▶ _DOCUMENT TEXT_:
· · · ·

I’m not proud of myself for enjoying this so much, because I genuinely feel bad for many of the fellow shareholders I met (you have to be a shareholder to attend the meeting) – because they had no idea when they bought shares in this company that they would be treated to, perhaps, the worst corporate governance in America. Many managements probably revile their shareholders, but most of them do not publicly delight in doing so. Sardar Biglari and Phil Cooley, Chairman and Vice Chairman of Biglari Holdings, seem to delight in the annoyance of its shareholders. At one point laughing at them for being upset that the share price went down 58% last year and then subsequently watching the board increase Sardar’s compensation package. It is not my best-self that enjoyed this spectacle, it was more like the part of me that likes watching dragons fight dragons on Game of Thrones that was riveted by Sardar Biglari and Phil Cooley or the part of me that once saw two clowns get into a fist fight at a kid’s party in St. Petersburg and rather enjoyed it.
Anyway, I will post many of the questions and answers below – but with the caveat that shareholders are not allowed to record the meeting and it moves kind of fast at times – so some of these answers may not be verbatim accurate or even fully accurate at all. I believe they capture the gist of what was said by the questioners and by Sardar and Phil – by using the notes and memories of a number of shareholders – we believe we got a lot of the answers essentially verbatim – but we can’t be sure.
Here are the main highlights:
-Steak n Shake has closed more than 60 out of the company’s 415 stores so far this year and more closures are likely
-They are shrinking Steak n Shake
-Steak n Shake’s debt is due in 2021 and they have to get the operations of Steak n Shake figured out before then; the parent company [Biglari Holdings] will not guarantee the debt
-Steak n Shake lost -7% or so of its customer-traffic last year
-Sardar’s plan to turn it around involves inventing a new process to make milkshakes
-The new milkshake equipment and other Steak n Shake Capex will cost $100k or $40 million per store (and that is partly what the Cracker Barrel proceeds are going towards)
-The other main part of the turnaround plan is a franchise partner initiative, where they are turning over company-owned stores to franchise partners to run
-They currently have four franchise partners in place out of the company’s 415 stores at the beginning of the year (or 350 current stores it seems)

· · · ·

▶ _PROVIDED MATERIAL_:
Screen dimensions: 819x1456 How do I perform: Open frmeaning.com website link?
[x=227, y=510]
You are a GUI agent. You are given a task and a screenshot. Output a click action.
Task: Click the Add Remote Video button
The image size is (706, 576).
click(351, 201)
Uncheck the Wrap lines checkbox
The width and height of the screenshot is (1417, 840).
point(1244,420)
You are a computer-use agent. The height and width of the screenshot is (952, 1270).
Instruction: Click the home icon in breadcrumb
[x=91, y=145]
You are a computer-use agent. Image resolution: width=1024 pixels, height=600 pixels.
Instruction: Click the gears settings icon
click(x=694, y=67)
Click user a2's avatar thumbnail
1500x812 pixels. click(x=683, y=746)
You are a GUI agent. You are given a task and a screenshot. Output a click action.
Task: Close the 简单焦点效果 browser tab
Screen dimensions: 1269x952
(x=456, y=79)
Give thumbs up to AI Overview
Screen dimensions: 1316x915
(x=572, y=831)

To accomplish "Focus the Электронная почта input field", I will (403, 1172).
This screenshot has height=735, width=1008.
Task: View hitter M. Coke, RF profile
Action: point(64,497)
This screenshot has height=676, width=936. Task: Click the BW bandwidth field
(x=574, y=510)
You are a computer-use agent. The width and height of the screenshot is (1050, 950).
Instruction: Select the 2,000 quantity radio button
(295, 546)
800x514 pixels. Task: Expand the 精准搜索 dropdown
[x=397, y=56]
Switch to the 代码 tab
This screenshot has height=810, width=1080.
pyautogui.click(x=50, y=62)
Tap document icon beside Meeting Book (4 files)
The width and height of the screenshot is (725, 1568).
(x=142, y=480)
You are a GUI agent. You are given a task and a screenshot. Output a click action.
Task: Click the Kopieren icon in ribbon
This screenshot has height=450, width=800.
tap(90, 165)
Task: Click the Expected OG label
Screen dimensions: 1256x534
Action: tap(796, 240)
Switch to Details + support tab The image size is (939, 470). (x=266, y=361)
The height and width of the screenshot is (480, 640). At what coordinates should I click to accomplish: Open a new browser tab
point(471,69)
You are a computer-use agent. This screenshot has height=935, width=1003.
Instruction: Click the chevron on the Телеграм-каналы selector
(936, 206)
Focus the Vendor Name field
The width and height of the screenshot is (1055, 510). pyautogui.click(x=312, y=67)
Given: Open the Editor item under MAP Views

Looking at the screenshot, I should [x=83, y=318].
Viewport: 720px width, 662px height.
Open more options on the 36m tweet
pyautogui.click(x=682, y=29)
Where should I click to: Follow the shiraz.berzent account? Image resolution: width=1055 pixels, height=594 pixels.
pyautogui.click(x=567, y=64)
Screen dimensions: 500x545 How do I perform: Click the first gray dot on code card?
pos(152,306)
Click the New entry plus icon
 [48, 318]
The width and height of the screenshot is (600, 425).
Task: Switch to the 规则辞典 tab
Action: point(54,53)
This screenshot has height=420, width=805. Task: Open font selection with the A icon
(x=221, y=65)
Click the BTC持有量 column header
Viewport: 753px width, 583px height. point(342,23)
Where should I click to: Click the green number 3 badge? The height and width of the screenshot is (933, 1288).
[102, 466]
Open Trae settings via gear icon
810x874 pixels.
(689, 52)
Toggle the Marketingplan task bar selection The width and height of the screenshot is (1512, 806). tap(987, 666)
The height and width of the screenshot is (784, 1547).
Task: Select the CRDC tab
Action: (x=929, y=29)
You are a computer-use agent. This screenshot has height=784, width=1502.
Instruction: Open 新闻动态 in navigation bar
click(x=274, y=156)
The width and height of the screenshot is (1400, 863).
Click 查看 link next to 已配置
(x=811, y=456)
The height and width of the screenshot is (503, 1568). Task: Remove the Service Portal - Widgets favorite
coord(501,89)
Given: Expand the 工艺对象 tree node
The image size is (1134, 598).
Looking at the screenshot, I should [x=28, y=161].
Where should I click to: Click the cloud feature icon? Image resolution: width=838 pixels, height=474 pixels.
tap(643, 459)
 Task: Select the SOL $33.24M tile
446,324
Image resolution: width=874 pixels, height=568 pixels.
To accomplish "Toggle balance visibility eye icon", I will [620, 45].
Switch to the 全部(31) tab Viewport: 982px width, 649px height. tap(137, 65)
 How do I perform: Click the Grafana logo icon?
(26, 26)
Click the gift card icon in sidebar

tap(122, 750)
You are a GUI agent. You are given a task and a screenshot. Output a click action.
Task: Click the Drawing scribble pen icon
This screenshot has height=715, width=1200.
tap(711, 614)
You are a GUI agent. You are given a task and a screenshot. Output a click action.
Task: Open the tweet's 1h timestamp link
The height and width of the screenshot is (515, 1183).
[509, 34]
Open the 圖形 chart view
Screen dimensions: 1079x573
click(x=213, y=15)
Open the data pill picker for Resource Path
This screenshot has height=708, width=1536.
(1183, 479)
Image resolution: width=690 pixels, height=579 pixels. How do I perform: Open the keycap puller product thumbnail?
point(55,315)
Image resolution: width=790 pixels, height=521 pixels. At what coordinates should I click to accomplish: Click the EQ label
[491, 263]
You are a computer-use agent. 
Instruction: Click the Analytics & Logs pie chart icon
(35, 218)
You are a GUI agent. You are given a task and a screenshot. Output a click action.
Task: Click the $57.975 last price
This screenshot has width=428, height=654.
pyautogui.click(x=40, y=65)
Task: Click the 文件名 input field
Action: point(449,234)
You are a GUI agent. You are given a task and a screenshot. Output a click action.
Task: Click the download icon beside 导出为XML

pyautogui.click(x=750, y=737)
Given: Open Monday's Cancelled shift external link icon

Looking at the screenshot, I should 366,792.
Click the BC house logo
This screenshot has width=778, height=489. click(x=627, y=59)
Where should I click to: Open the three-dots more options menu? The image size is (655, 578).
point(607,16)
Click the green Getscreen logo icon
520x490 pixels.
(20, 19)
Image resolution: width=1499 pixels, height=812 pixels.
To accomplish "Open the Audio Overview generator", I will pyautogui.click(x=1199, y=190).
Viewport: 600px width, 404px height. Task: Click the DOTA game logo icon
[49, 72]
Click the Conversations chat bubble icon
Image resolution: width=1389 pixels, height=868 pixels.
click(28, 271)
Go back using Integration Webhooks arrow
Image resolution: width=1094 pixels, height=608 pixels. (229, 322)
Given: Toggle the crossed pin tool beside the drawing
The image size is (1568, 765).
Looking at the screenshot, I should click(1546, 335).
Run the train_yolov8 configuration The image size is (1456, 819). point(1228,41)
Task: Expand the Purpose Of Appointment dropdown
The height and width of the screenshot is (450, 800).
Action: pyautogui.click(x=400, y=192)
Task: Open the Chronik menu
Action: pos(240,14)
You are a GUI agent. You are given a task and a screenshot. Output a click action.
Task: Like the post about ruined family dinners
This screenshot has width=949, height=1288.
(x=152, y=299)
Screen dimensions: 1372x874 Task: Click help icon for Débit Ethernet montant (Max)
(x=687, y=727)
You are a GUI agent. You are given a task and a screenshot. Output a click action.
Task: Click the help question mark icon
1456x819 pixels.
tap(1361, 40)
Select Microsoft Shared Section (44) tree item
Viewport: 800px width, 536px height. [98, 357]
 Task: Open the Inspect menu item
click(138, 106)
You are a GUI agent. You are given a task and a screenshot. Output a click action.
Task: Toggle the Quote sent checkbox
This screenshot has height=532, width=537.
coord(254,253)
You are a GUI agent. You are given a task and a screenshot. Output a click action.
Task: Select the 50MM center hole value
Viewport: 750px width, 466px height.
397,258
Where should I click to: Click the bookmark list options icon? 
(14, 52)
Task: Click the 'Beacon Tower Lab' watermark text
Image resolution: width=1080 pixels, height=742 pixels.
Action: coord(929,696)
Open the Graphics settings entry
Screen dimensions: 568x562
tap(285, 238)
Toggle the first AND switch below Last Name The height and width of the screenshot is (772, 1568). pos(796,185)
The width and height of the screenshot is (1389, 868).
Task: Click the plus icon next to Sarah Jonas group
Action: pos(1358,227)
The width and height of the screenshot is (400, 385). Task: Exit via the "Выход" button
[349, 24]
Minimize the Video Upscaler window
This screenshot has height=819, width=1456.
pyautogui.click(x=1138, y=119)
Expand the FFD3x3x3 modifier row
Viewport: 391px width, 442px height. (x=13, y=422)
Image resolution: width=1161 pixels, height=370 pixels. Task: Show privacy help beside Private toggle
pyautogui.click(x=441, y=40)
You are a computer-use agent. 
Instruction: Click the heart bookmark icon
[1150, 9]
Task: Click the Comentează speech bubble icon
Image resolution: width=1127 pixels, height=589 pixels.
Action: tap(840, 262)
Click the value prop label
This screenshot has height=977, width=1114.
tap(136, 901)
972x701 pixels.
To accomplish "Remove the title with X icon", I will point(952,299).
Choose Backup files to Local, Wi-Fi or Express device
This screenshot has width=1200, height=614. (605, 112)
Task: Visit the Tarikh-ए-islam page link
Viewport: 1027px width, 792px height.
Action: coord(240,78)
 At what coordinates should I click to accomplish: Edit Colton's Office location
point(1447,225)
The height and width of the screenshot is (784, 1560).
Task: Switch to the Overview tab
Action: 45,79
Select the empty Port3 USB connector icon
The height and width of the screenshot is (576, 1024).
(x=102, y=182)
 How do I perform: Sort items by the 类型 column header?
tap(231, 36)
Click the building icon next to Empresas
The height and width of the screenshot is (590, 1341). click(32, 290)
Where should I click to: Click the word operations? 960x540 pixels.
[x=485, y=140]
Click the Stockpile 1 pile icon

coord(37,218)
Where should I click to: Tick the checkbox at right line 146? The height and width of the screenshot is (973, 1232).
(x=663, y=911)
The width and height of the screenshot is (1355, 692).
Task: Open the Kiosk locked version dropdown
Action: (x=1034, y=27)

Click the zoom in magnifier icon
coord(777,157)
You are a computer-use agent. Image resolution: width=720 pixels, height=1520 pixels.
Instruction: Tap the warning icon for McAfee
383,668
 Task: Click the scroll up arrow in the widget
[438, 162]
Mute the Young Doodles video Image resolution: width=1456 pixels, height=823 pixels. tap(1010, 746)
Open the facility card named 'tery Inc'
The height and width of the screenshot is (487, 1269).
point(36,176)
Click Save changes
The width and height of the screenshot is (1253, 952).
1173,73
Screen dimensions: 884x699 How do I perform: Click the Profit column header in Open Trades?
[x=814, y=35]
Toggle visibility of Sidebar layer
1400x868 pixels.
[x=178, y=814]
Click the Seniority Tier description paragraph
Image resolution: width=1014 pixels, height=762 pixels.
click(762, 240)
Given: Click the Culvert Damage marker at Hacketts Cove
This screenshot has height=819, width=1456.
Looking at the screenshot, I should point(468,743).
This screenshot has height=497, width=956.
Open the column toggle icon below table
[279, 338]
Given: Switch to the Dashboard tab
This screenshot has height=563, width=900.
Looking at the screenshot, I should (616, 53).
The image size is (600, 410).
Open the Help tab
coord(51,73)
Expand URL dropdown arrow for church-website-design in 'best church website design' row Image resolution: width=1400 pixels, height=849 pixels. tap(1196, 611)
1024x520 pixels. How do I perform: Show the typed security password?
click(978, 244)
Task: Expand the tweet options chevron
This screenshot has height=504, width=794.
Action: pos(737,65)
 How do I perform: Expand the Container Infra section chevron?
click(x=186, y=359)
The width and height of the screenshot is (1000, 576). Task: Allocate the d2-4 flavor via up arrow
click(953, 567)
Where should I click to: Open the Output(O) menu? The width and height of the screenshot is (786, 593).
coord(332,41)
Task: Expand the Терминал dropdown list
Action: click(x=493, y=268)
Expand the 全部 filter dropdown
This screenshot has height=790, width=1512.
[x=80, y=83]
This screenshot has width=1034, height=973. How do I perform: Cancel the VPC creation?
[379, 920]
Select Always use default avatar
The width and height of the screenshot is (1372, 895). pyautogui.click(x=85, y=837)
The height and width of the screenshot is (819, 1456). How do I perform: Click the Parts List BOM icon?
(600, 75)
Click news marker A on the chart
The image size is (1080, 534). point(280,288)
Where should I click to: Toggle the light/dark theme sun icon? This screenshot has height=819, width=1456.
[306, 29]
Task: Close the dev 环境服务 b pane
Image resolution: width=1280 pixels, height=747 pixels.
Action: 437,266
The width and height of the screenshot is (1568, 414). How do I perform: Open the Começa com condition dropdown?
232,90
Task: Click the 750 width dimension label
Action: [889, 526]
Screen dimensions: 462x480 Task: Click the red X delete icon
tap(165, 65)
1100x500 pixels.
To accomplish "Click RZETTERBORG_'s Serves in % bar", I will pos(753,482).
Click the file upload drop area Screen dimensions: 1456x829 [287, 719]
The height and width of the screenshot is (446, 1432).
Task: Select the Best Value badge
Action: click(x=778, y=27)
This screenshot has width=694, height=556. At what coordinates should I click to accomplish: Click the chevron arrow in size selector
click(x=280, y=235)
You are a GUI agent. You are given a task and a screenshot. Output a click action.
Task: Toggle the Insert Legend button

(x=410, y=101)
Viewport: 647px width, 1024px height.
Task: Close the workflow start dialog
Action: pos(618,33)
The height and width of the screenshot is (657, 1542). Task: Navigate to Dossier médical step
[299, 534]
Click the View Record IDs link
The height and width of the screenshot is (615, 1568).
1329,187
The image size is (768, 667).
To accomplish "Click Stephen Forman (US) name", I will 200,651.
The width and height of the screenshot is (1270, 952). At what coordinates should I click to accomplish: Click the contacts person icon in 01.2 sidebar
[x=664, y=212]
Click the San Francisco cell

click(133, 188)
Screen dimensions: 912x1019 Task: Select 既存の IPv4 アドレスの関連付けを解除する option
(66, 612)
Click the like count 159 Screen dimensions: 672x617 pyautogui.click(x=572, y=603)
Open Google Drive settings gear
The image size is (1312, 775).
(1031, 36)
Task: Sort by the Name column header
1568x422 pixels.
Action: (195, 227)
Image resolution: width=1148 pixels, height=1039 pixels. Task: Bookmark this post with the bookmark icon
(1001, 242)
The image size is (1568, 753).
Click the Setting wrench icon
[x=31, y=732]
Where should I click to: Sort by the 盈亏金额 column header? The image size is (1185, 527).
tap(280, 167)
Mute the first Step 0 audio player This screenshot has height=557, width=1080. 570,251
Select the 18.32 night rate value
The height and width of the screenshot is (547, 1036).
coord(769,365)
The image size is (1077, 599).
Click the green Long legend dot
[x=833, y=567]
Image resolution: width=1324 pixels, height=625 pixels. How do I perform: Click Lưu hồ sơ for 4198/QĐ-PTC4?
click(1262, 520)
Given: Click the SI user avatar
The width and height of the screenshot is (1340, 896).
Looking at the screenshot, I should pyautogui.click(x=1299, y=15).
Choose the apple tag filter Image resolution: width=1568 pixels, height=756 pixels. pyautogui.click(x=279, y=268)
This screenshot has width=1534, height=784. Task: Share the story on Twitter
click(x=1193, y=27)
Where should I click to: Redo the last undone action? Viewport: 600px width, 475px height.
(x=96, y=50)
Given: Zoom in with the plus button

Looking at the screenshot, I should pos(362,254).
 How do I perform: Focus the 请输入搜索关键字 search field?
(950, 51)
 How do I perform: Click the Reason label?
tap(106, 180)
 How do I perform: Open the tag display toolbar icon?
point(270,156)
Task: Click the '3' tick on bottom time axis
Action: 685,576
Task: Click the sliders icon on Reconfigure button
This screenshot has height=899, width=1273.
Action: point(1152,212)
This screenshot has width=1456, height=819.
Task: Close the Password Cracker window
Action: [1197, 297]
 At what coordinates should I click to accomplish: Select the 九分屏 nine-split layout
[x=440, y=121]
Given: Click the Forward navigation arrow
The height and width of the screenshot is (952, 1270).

· · · ·

▶ _WORK TO COMPLETE_:
a – Extract the part of the Biglari Holdings passage starting at "-The other main" and ending at "stores it seems)".
b – Answer these questions using the Biglari Holdings passage:
(i) By what percentage did the share price go down last year?
(ii) In what year is Steak n Shake's debt due?
(iii) Roughly how much of its customer traffic did Steak n Shake lose last year?
c – Continue the Biglari Holdings passage from the point where it stops.
These lines have nothing to do with the Biglari Holdings passage.

▶ _TASK RESULTS_:
a –
-The other main part of the turnaround plan is a franchise partner initiative, where they are turning over company-owned stores to franchise partners to run
-They currently have four franchise partners in place out of the company’s 415 stores at the beginning of the year (or 350 current stores it seems)

b –
(i) 58%
(ii) 2021
(iii) About 7%

c –
-Sardar said that Biglari Holdings or the Lion Fund are very unlikely to buyback Biglari Holdings shares any time in the near future (not for two or three years)
-Buying back shares would reduce the company’s size and optionality and he does not want to do that; he said he thinks there is a good chance that he can earn more with future investments than he can by buying the company’s shares back at or near current prices
-Sardar said that Steak n Shake’s turnaround is going to take a very long time
The bottom line to me is it seems that Steak n Shake’s problems have not abated – but probably have gotten worse in 2019. He refused to say how they were doing so far in 2019. He just said, “The turnaround is going to take a while.” That seems, to me, like Steak n Shake is struggling at the same level or worse in the first quarter – though one shareholder pointed out to me that it may be hard to get a feel from their next 10-Q because they have closed so many Steak n Shakes in 2019.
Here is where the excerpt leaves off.